Conventionally, as a method of peeling a wafer cut with a wire saw from a slice base, there is a method of peeling the wafer by immersing it in hot water (natural peeling method). In this method, the wafer is detached from the slice base by immersing the wafer in hot water and thermally softening the adhesive between the wafer and the slice base.
[0005]
In the case of this method, all the wafers bonded to the slice base were peeled off from the slice base at once, and the peeled wafers were collected in a cassette installed in the hot water tank.
[0006]
[Problems to be solved by the invention]
However, when a wafer that has been multi-cut by the conventional peeling method is peeled off, all the wafers are peeled at once, so that the peeled wafer is mixed in the cassette and the lots cannot be distinguished from each other. was there.
The present invention has been made in view of such circumstances, and a multi-cut wire saw wafer recovery method capable of recovering wafers obtained by simultaneously cutting a plurality of different types of ingots with a wire saw for each lot. The purpose is to provide.
[0007]
[Means for Solving the Problems]
In order to achieve the above object, the present invention provides a single wafer recovery by peeling a wafer obtained by simultaneously cutting a plurality of ingots of different types in series with a wire saw from a slice base to which the wafer is bonded. In the multi-cut wire saw wafer recovery method, a partition plate is inserted between each lot of wafers cut by the wire saw, the wafer into which the partition plate is inserted is stored in a cassette, and the wafer is heated together with the cassette. All wafers are detached from the slice base by immersing them in water or a chemical solution, the wafers separated from the slice base are collected in the cassette, and the wafers collected in the cassette by the partition plate are collected. It is characterized by partitioning each lot.
[0008]
According to the present invention, a wafer bonded to a slice base is naturally peeled from the slice base by being stored in a cassette and immersed in hot water, and is recovered in the cassette after peeling. Here, by inserting a partition plate between lots of each wafer in advance before peeling from the slice base, the wafers are collected in the cassette in a state of being divided for each lot even after peeling. Therefore, according to the present invention, the lots of the collected wafers are not distinguished from each other, and the wafers can be collected for each lot.
[0009]
DETAILED DESCRIPTION OF THE INVENTION
A preferred embodiment of a wafer cutting method for a multi-cut wire saw according to the present invention will be described in detail with reference to the accompanying drawings.

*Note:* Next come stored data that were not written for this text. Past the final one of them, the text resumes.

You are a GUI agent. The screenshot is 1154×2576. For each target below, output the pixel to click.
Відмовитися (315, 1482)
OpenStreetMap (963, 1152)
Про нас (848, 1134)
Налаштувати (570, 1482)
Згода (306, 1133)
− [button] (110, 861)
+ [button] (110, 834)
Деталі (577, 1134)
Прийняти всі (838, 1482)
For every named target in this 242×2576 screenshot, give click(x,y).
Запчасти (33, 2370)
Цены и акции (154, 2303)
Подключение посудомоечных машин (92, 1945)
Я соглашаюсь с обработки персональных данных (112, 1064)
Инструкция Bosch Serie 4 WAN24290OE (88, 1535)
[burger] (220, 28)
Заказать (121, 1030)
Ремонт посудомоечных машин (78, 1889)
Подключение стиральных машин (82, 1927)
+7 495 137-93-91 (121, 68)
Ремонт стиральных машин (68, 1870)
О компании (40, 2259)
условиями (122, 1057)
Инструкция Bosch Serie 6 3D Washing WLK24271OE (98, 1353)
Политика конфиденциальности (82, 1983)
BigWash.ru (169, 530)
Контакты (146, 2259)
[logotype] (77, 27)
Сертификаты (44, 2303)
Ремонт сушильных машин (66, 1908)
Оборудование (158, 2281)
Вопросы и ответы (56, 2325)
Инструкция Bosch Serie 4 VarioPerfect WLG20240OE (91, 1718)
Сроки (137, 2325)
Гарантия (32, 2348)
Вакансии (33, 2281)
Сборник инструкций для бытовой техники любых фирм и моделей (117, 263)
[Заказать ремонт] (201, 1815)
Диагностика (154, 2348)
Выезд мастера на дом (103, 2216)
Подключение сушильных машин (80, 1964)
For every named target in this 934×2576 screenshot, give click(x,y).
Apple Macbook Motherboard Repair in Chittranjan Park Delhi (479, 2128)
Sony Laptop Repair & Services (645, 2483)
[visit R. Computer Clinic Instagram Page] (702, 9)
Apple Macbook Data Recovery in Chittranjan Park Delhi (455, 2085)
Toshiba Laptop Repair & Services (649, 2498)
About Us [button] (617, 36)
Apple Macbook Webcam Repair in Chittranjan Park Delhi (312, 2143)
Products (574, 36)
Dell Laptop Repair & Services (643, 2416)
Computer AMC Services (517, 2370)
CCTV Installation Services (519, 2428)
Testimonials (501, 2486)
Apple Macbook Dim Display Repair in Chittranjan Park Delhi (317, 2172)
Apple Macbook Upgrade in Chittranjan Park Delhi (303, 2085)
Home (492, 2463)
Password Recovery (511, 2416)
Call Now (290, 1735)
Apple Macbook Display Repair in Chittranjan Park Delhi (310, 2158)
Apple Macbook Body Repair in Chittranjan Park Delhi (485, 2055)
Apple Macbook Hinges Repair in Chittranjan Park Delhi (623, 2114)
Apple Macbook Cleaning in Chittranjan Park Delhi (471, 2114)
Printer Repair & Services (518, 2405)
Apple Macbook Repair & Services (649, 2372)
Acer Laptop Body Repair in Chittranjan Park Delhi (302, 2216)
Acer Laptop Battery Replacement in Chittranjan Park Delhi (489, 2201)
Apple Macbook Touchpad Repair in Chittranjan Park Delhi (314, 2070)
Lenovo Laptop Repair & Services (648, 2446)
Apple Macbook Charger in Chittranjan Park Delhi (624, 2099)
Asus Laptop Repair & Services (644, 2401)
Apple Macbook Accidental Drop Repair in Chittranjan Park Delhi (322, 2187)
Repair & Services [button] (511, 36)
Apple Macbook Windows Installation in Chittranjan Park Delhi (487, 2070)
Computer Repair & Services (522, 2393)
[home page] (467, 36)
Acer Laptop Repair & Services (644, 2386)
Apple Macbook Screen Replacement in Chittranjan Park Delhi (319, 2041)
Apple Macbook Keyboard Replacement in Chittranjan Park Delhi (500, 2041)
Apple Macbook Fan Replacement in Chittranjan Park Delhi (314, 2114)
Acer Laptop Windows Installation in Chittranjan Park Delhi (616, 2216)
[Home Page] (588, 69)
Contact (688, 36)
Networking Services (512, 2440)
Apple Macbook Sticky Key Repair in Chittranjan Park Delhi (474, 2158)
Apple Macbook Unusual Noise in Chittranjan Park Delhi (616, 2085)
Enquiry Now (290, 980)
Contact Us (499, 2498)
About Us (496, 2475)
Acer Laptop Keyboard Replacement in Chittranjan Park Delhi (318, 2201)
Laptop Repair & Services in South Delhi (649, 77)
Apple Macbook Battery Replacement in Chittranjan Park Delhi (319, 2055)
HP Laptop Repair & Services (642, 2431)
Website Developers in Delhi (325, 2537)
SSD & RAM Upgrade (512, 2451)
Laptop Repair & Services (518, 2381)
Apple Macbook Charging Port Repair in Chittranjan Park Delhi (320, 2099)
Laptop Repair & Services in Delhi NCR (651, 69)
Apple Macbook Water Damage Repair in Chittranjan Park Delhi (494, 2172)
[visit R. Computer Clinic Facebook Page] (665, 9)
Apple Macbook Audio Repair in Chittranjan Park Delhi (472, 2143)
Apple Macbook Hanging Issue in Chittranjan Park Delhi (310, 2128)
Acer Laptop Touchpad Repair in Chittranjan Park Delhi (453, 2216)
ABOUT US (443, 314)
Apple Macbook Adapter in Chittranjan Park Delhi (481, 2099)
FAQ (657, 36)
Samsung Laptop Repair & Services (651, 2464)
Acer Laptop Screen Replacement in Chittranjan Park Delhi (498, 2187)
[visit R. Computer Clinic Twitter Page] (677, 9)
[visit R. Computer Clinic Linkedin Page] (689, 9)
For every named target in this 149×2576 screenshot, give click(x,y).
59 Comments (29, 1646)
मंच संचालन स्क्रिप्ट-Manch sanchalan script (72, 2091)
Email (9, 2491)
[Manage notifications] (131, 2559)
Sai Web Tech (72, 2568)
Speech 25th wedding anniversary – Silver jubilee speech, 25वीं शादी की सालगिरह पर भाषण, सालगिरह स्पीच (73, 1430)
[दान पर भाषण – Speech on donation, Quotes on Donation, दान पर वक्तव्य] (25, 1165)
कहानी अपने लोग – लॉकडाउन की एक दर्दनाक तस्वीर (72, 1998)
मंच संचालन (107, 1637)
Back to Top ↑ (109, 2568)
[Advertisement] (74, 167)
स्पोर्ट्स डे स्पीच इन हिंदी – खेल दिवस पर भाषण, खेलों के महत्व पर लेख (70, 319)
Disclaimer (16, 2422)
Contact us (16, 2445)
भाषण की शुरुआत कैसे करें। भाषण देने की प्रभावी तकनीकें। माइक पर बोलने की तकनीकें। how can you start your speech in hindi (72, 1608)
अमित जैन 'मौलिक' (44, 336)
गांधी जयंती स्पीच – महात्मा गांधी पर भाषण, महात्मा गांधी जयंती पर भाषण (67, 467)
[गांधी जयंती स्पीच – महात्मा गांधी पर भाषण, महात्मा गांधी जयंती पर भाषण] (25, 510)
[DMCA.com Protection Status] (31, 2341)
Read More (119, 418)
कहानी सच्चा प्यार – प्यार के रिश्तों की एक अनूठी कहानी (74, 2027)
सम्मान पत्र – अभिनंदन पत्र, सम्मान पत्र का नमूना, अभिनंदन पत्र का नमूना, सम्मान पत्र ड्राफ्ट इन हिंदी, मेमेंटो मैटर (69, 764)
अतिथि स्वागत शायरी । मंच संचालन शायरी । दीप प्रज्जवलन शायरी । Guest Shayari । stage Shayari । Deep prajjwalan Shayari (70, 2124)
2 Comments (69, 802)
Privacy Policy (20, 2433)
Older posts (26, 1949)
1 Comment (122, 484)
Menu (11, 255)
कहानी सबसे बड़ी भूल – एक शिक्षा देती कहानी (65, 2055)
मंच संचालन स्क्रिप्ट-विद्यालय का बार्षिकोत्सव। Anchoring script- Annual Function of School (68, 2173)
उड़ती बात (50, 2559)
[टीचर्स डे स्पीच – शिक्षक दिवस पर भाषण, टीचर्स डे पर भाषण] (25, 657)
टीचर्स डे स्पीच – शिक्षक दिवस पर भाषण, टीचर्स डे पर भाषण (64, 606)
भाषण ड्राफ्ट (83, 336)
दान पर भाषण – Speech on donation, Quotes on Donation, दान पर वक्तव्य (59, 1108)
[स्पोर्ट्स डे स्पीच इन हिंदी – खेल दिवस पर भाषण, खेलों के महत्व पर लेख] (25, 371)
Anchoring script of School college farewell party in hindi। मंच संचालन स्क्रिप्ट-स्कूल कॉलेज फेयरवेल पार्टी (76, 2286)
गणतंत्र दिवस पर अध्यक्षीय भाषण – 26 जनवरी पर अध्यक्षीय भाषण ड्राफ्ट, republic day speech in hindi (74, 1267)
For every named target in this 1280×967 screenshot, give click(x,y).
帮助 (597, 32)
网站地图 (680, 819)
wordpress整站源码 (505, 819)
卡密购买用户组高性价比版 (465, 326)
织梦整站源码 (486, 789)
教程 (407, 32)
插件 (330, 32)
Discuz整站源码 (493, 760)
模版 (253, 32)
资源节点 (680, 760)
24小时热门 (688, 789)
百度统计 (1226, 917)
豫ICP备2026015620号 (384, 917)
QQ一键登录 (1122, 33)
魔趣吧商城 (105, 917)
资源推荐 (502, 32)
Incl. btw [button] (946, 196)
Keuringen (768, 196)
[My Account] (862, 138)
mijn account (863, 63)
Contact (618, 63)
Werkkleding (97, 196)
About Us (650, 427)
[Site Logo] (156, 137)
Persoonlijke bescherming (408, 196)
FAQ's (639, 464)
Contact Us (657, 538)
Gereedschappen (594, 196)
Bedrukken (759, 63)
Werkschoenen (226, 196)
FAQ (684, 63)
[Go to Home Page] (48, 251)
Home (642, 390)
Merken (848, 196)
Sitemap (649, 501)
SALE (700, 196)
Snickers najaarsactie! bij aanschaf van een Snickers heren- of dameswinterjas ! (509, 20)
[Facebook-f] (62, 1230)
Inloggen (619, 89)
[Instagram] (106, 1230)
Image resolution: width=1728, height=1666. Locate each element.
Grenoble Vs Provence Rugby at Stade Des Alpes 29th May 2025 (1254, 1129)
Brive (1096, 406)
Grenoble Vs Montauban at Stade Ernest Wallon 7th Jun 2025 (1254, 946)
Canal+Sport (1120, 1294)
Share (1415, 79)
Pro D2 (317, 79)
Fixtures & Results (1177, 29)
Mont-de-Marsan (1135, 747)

First, a case where a plurality of ingots are subjected to multi-cutting (multiple cutting simultaneously) with a wire saw will be described.
[0010]
As shown in FIG. 1, the wire saw 10 forms a wire array 14 by winding a wire 12 that travels at high speed between a pair of wire reels 11 (only one side is shown) around three grooved rollers 13A, 13B, and 13C. While the ingot In is pressed against the wire row 14 that travels at a high speed, slurry (suspended processing solution in which abrasive grains are dissolved in liquid) is supplied to the contact portion, whereby the ingot In is applied to a large number of wafers. A device for cutting.
[0011]
In the wire saw 10, an ingot In which is a workpiece is mounted on a work feed table 16 that moves up and down vertically with respect to the wire row 14. Then, by sending the work feed table 16 toward the wire row 14, the ingot In is pressed against the wire row 14 that travels at a high speed.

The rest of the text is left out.